You shall remember all the way which the Lord your God has led you in the wilderness these forty years, that He might humble you, testing you, to know what was in your heart, whether you would keep His commandments or not. He humbled you and let you be hungry, and fed you with manna which you did not know, nor did your fathers know, that He might make you understand that man does not live by bread alone, but man lives by everything that proceeds out of the mouth of the Lord. Your clothing did not wear out on you, nor did your foot swell these forty years. Thus you are to know in your heart that the Lord your God was disciplining you just as a man disciplines his son. Therefore, you shall keep the commandments of the Lord your God, to walk in His ways and to fear Him. [Deuteronomy 8:2-6]
The word discipline is a weird one for me. Because when I think of discipline, I instinctively think of punishment. I think of parents disciplining their children. Spankings, being grounded, removal of the television and phone, etc, etc. Only when I became a teacher did I start looking at the word discipline in a different light.
Disciple. Student. Pupil. Teach.
I think constantly about the different between punishment and discipline when I’m teaching. I’m learning that they’re two very different things, and they create two very different kinds of students. Punishment lords over you. Punishment uses words like “deserve.” So if you’re bad, you deserve punishment. The problem with that, though, is that we start to equate every bad thing in our life with being punished. When things don’t work out to our liking, we wonder what we did wrong.
I think this is a problem for believers. Kind of a big one, actually. We start thinking in terms of rearranging our behavior in order to stop the punishment and create a better situation for ourselves, instead of thinking in terms of rearranging our behavior in order to be more like Christ. That’s what punishment does. It causes one to fear the punishment…but little else.

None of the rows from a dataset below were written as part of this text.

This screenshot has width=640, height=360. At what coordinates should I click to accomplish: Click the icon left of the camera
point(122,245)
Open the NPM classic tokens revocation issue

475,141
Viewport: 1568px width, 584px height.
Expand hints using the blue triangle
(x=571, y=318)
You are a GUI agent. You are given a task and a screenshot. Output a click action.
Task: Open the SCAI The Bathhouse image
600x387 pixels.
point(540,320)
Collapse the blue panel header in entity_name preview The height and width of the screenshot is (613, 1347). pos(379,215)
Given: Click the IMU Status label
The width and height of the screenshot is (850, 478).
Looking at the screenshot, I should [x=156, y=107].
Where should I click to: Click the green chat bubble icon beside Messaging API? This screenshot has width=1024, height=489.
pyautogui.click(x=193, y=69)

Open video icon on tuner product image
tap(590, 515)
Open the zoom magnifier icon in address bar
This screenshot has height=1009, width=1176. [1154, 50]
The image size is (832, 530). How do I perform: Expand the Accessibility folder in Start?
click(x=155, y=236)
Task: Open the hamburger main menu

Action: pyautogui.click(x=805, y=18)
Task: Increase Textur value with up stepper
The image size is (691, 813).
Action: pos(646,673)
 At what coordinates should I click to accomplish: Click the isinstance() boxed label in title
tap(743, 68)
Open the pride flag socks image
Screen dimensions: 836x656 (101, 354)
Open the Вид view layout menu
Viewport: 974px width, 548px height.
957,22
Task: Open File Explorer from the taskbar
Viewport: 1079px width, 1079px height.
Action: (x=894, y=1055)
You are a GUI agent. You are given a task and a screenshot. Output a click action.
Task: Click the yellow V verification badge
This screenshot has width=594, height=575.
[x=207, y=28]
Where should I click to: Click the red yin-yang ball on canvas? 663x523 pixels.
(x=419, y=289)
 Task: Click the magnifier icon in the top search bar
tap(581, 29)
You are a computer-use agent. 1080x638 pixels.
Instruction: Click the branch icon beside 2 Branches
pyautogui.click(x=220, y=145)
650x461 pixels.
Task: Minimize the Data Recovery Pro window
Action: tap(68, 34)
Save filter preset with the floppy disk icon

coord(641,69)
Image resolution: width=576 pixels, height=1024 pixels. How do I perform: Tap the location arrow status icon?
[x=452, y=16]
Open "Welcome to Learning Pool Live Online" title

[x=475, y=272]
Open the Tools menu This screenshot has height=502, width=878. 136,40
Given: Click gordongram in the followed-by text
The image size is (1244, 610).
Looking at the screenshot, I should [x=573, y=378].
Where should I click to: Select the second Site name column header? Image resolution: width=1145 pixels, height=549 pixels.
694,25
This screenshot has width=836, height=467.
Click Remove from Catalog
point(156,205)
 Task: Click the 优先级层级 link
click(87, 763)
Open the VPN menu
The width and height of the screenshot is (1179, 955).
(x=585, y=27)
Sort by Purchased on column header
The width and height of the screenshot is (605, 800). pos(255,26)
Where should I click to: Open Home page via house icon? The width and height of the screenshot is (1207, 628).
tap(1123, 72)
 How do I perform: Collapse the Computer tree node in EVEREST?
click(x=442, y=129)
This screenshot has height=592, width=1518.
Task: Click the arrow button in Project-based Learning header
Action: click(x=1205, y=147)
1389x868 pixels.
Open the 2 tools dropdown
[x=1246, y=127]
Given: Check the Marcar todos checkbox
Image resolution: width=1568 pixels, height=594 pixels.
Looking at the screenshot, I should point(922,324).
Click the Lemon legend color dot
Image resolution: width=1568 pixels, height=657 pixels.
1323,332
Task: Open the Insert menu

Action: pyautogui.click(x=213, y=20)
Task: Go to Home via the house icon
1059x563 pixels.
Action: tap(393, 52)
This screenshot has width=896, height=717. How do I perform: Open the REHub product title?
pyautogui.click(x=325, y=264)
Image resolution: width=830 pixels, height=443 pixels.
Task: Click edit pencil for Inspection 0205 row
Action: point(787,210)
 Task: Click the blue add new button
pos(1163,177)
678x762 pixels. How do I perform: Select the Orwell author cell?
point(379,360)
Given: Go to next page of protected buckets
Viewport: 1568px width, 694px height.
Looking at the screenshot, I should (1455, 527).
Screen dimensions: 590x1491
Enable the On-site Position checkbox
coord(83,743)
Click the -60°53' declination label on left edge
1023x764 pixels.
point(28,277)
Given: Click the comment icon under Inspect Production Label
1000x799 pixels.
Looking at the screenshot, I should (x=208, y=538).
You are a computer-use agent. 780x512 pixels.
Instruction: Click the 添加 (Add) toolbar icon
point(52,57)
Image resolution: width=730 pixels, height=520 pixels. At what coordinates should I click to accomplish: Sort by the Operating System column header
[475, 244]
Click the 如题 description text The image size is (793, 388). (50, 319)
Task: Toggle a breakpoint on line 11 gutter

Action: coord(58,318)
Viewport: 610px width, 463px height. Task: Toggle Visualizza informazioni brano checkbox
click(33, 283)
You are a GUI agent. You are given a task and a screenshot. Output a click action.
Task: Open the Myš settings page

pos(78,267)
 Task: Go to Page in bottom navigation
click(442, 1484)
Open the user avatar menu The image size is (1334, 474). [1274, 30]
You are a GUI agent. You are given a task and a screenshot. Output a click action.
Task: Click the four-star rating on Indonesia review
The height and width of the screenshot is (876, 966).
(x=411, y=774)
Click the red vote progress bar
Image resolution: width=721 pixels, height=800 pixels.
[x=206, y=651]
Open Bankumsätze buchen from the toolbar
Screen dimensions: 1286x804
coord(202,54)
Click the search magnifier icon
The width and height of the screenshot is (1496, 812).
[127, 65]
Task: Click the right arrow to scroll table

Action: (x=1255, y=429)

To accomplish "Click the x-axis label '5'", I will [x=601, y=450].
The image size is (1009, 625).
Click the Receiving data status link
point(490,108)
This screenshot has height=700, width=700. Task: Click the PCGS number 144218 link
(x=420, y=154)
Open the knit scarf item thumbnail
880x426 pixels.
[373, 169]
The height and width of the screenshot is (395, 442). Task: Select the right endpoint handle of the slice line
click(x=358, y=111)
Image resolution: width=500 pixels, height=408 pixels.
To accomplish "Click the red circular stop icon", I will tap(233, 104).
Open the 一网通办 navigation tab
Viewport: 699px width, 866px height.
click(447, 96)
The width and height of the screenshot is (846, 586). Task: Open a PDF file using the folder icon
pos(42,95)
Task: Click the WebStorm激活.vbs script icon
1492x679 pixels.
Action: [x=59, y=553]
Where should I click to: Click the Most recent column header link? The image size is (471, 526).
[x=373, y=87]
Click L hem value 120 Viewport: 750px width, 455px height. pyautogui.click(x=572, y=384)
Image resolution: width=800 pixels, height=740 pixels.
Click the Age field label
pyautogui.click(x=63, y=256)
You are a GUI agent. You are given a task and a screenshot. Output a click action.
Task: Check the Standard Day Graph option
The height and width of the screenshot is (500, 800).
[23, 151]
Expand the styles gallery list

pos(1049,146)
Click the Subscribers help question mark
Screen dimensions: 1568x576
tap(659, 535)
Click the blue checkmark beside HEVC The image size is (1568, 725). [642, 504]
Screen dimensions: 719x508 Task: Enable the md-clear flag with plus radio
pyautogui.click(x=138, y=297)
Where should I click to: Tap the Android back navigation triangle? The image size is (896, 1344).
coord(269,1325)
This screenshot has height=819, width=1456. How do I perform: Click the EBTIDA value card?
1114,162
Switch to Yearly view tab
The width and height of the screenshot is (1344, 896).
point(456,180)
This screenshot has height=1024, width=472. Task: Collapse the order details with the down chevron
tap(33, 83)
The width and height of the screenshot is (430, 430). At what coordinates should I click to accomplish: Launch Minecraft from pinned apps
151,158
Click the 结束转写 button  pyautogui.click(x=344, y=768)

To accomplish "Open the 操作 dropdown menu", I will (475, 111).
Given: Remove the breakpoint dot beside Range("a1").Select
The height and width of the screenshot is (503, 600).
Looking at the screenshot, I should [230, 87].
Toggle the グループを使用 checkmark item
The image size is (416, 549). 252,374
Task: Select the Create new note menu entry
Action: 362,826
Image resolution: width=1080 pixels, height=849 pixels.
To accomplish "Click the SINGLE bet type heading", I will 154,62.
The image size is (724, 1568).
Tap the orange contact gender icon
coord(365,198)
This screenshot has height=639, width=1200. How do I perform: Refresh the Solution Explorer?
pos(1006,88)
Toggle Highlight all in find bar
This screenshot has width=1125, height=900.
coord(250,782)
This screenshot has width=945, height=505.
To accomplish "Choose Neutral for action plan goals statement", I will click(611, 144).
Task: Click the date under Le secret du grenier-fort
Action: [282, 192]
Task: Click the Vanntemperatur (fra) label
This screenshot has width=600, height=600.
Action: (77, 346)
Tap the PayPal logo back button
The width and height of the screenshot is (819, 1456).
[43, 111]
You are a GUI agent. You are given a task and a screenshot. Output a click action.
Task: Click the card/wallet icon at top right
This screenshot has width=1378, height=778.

But discipline. Discipline is a whole different animal. Discipline comes alongside and models and teaches and instructs. Discipline uses hard times to teach us how to live. Just like Jesus did with his–get this–disciples. Life with Jesus wasn’t punishment for them, despite the fact that I’m certain it wasn’t easy and many of them died as a direct result of their life with Jesus. But life with Jesus–it certain is a form of discipline, or a process of discipleship if you will. A studying, a learning, a growing.
I feel like I’m in the middle of the wilderness a lot these days, being disciplined by an Abba who knows exactly what I need to learn and exactly how to teach me. And He knows well that it’s not through ease that I will learn to be like Him. So sometimes these days feel dark and uncertain. He’s showing me my weaknesses, and making me face them with a humble heart. Making me walk through the desert with them on one side and Himself on the other. And some days it hurts. Some days it feels very much like punishment.
But in the middle of the wilderness, I know He’s feeding me food that myself and many before me have never been aware of. He’s teaching me. He’s giving me exactly what I need for the given day. And as I learn from Him, as I come to know His heart, I start to trust Him in the middle of the desert.